Zahnd Guillaume, Schrauwen Jelle, Karanasos Antonios, Regar Evelyn, Niessen Wiro, van Walsum Theo, Gijsen Frank
Biomedical Imaging Group Rotterdam, Department of Radiology & Nuclear Medicine and Department of Medical Informatics, Erasmus MC, Rotterdam, The Netherlands.
Department of Biomedical Engineering, Thorax Center, Erasmus MC, Rotterdam, The Netherlands.
Int J Comput Assist Radiol Surg. 2016 Oct;11(10):1779-90. doi: 10.1007/s11548-016-1422-3. Epub 2016 May 28.
Identification of rupture-prone plaques in coronary arteries is a major clinical challenge. Fibrous cap thickness and wall shear stress are two relevant image-based risk factors, but these two parameters are generally computed and analyzed separately. Accordingly, combining these two parameters can potentially improve the identification of at-risk regions. Therefore, the purpose of this study is to investigate the feasibility of the fusion of wall shear stress and fibrous cap thickness of coronary arteries in patient data.
Fourteen patients were included in this pilot study. Imaging of the coronary arteries was performed with optical coherence tomography and with angiography. Fibrous cap thickness was automatically quantified from optical coherence tomography pullbacks using a contour segmentation approach based on fast marching. Wall shear stress was computed by applying computational fluid dynamics on the 3D volume reconstructed from two angiograms. The two parameters then were co-registered using anatomical landmarks such as side branches.
The two image modalities were successfully co-registered, with a mean (±SD) error corresponding to [Formula: see text] of the length of the analyzed region.

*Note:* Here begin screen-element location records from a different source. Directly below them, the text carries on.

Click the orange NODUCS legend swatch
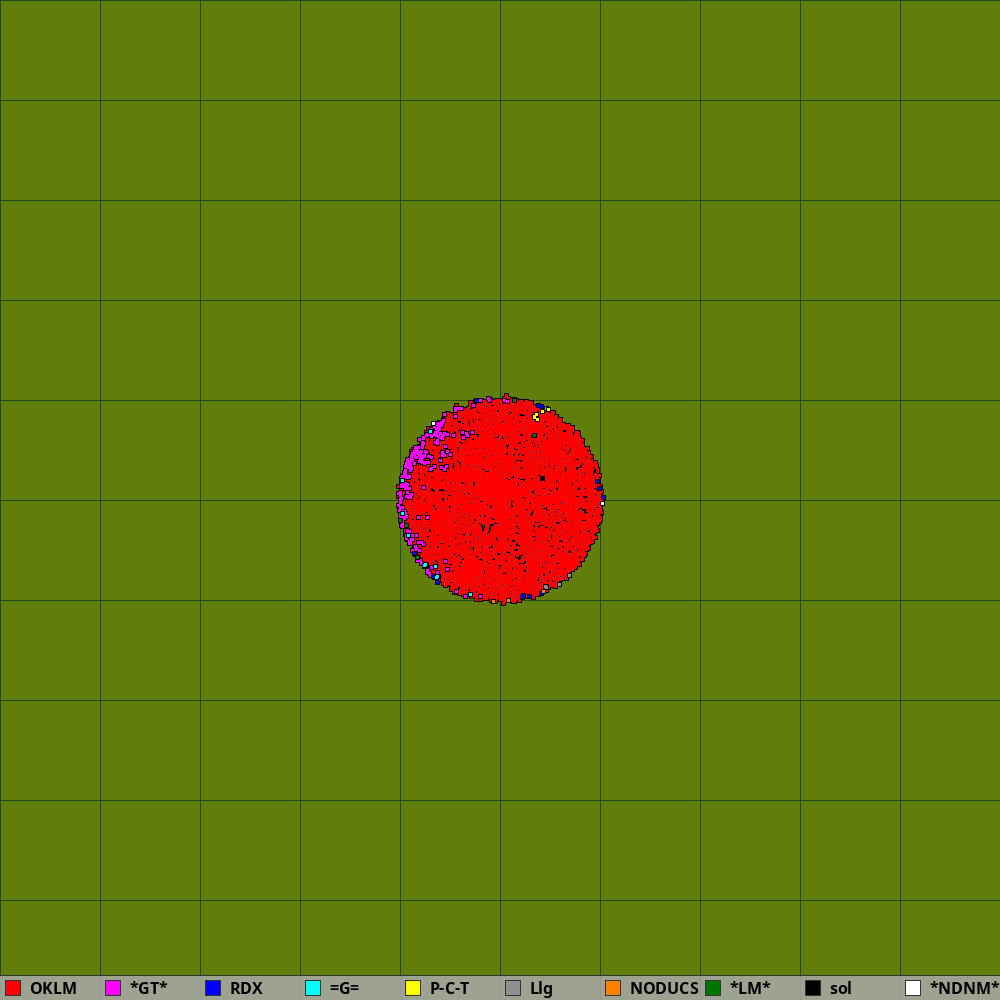Image resolution: width=1000 pixels, height=1000 pixels. (613, 988)
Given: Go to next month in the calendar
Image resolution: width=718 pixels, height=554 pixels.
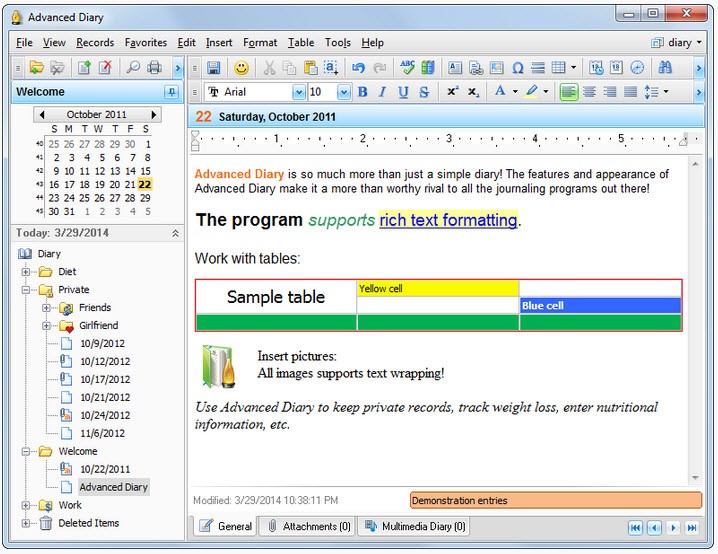Looking at the screenshot, I should point(154,115).
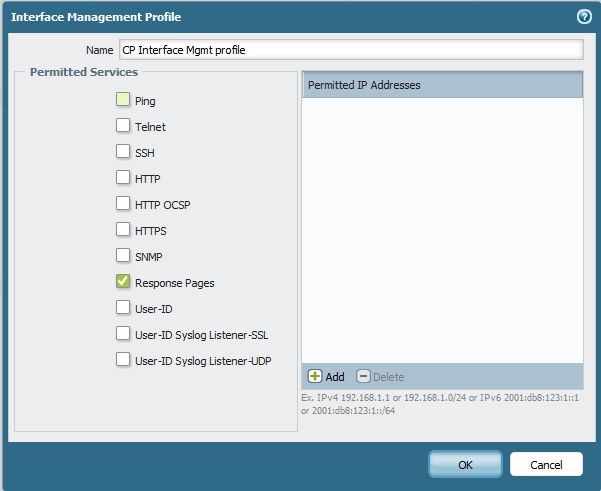601x491 pixels.
Task: Check the SSH service box
Action: [123, 152]
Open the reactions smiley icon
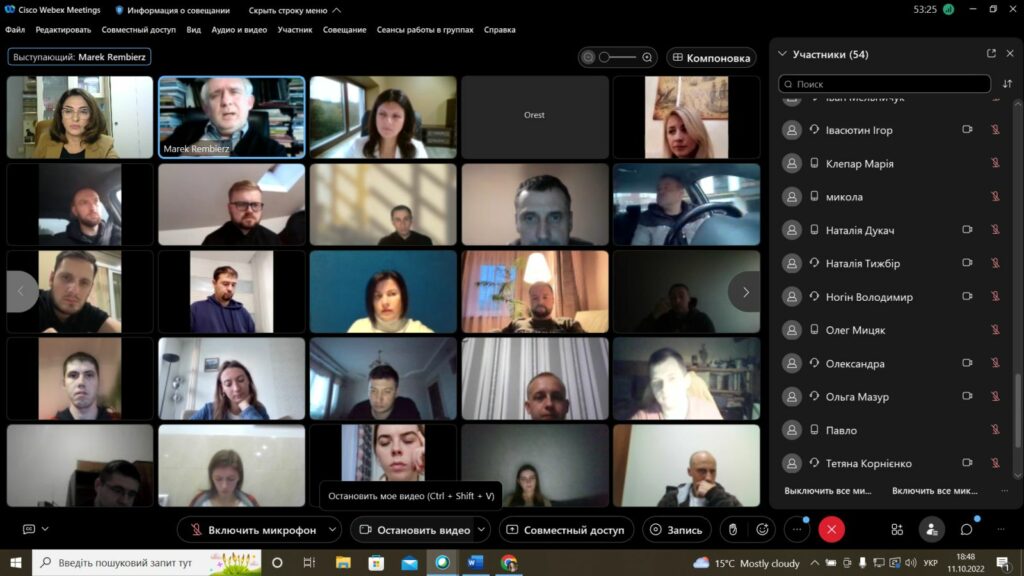Image resolution: width=1024 pixels, height=576 pixels. 763,530
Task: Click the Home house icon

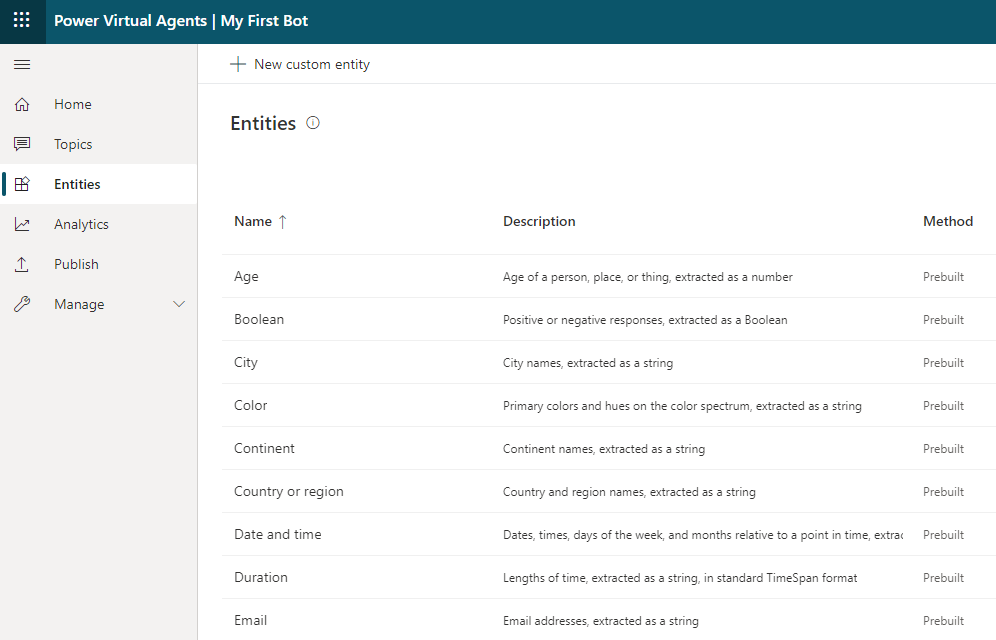Action: click(x=22, y=104)
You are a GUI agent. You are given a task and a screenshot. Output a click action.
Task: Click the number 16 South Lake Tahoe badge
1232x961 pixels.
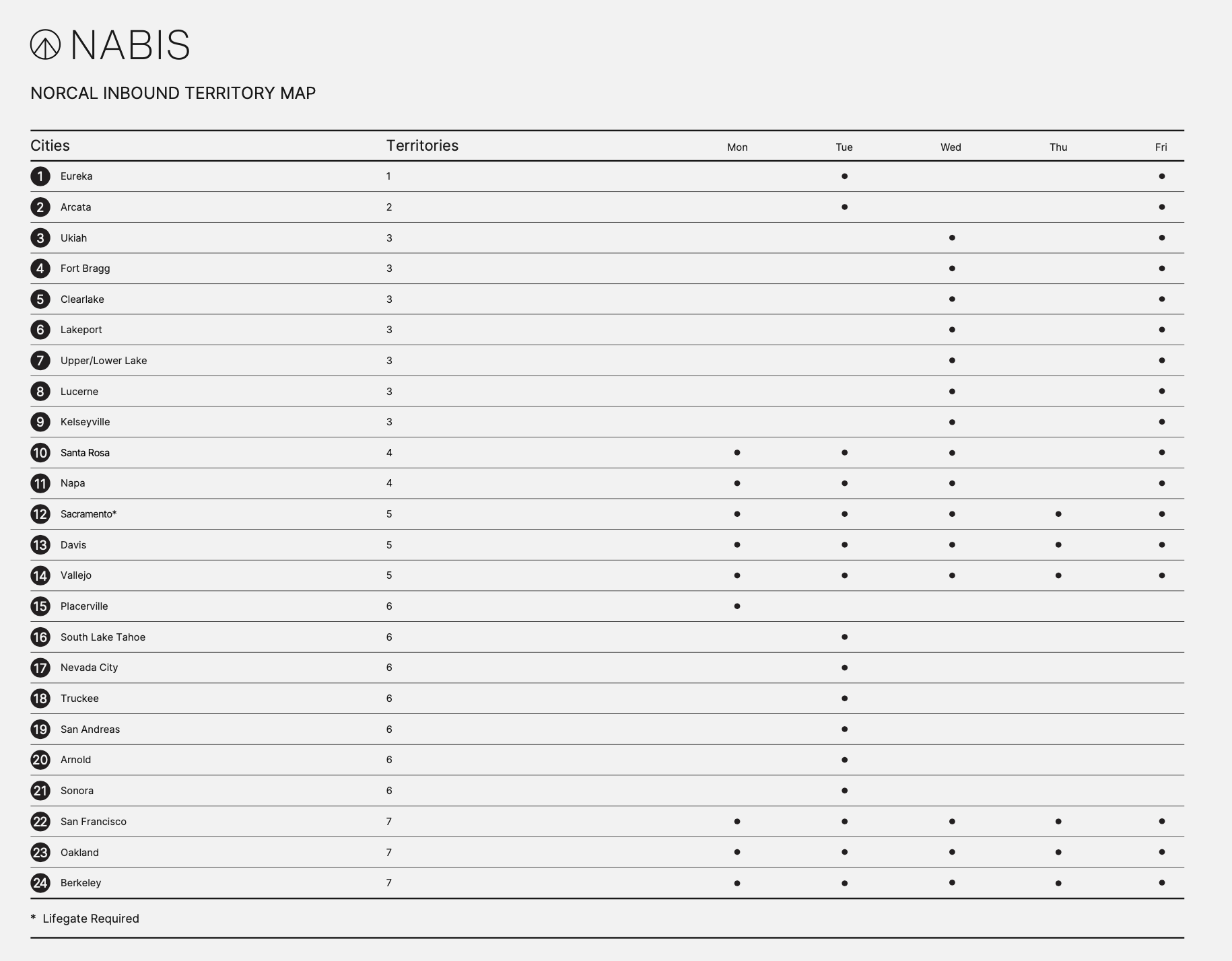pos(40,637)
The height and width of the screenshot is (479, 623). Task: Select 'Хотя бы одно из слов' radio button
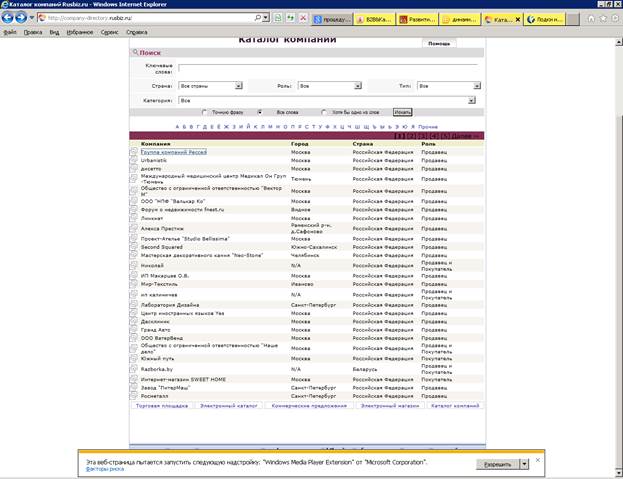click(325, 112)
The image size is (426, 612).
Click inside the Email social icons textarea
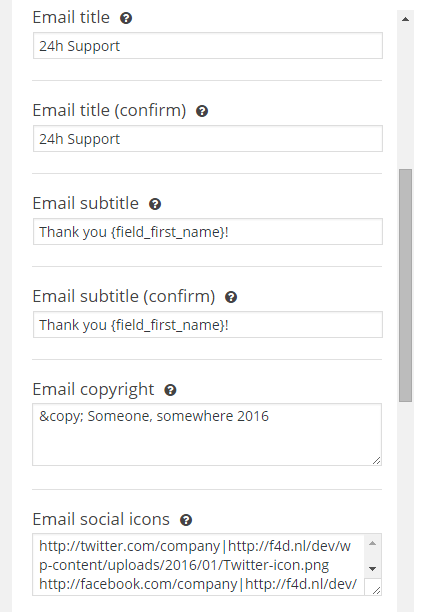tap(198, 565)
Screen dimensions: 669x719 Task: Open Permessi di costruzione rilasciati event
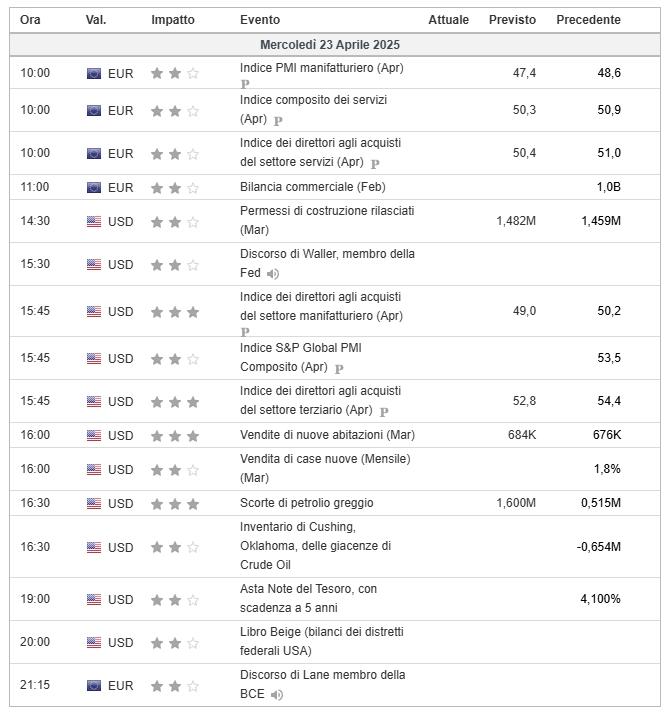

For all the analyzed participants, the average thinnest portion of each fibrous cap was [Formula: see text], and the average WSS value at the location of the fibrous cap was [Formula: see text]. A unique index was finally generated for each patient via the fusion of fibrous cap thickness and wall shear stress measurements, to translate all the measured parameters into a single risk map.
The introduced risk map integrates two complementary parameters and has potential to provide valuable information about plaque vulnerability.
识别冠状动脉中易破裂斑块是一项重大临床挑战。纤维帽厚度和壁面切应力是两个基于图像的相关风险因素,但这两个参数通常是分别计算和分析的。因此,结合这两个参数可能会改善对危险区域的识别。所以,本研究的目的是探讨在患者数据中融合冠状动脉壁面切应力和纤维帽厚度的可行性。
本初步研究纳入了14名患者。使用光学相干断层扫描和血管造影对冠状动脉进行成像。基于快速行进的轮廓分割方法,从光学相干断层扫描回撤中自动量化纤维帽厚度。通过对从两幅血管造影重建的三维体积应用计算流体动力学来计算壁面切应力。然后使用侧支等解剖标志将这两个参数进行配准。
两种图像模态成功配准,平均(±标准差)误差相当于分析区域长度的[公式:见原文]。对于所有分析的参与者,每个纤维帽的平均最薄部分为[公式:见原文],纤维帽位置处的平均壁面切应力值为[公式:见原文]。最终通过融合纤维帽厚度和壁面切应力测量值为每位患者生成一个独特的指标,将所有测量参数转化为单一风险图。
引入的风险图整合了两个互补参数,有潜力提供有关斑块易损性的有价值信息。